(Pixel coordinate grounding data)
● ● ● ● ●

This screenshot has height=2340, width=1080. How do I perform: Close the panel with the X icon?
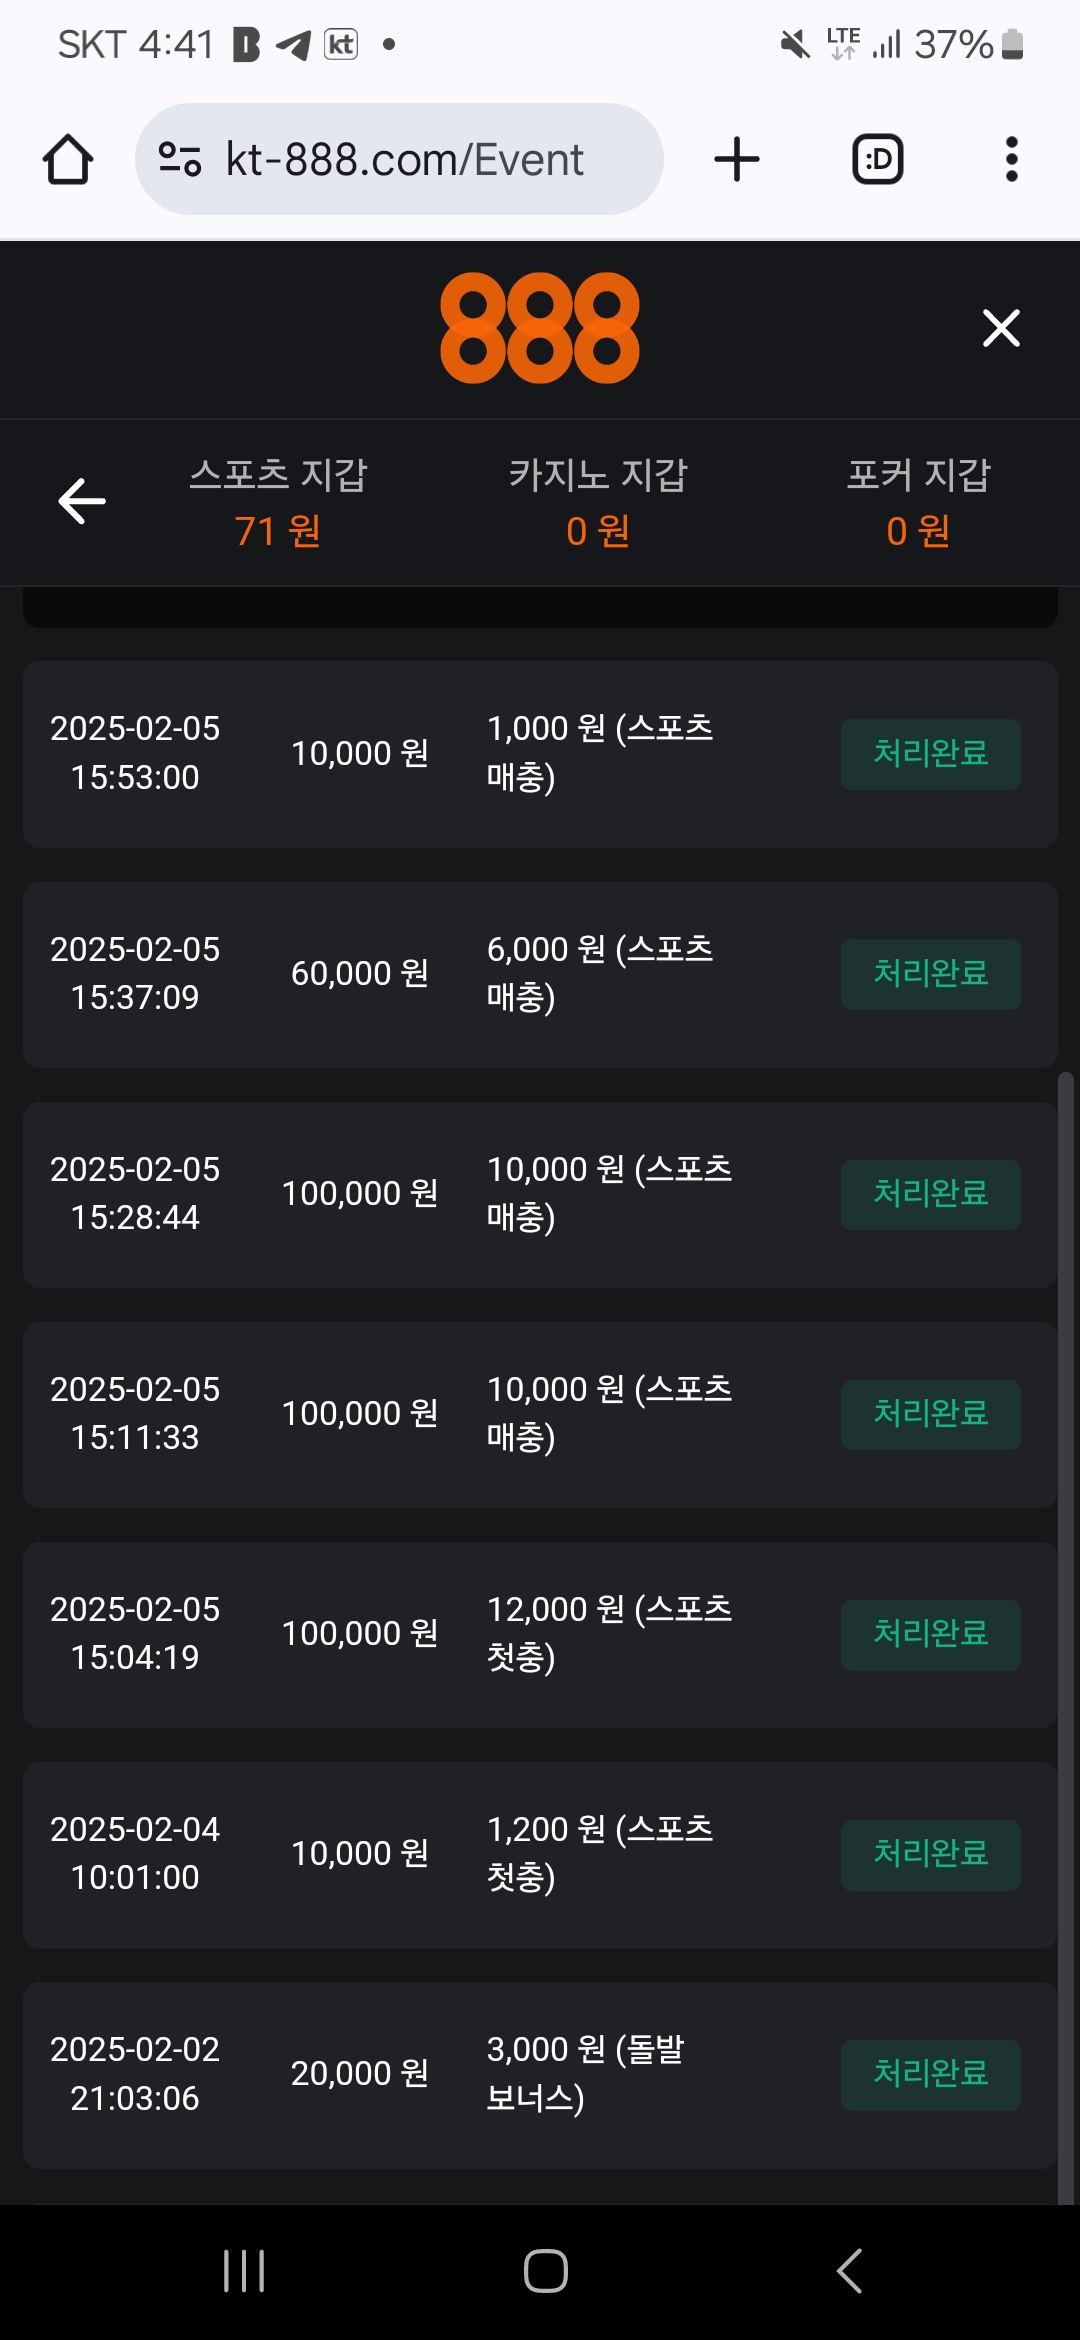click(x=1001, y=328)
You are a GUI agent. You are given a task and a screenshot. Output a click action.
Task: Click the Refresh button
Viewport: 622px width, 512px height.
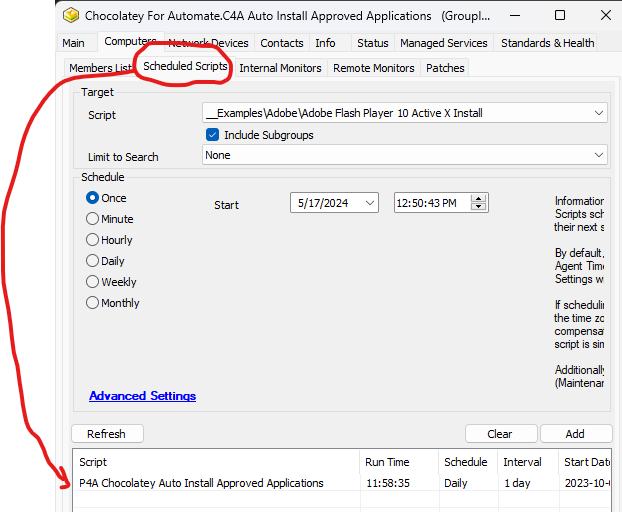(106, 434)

● ● ● ● ●

- **EXERCISE**
With the images left out, set down each record exactly as it appears.

- **ANSWER FOR THIS EXERCISE**
This screenshot has height=2340, width=1080. How do I perform: Close the panel with the X icon?
click(x=1001, y=328)
You are a GUI agent. You are given a task and a screenshot. Output a click action.
Task: Click the Refresh button
Viewport: 622px width, 512px height.
(106, 434)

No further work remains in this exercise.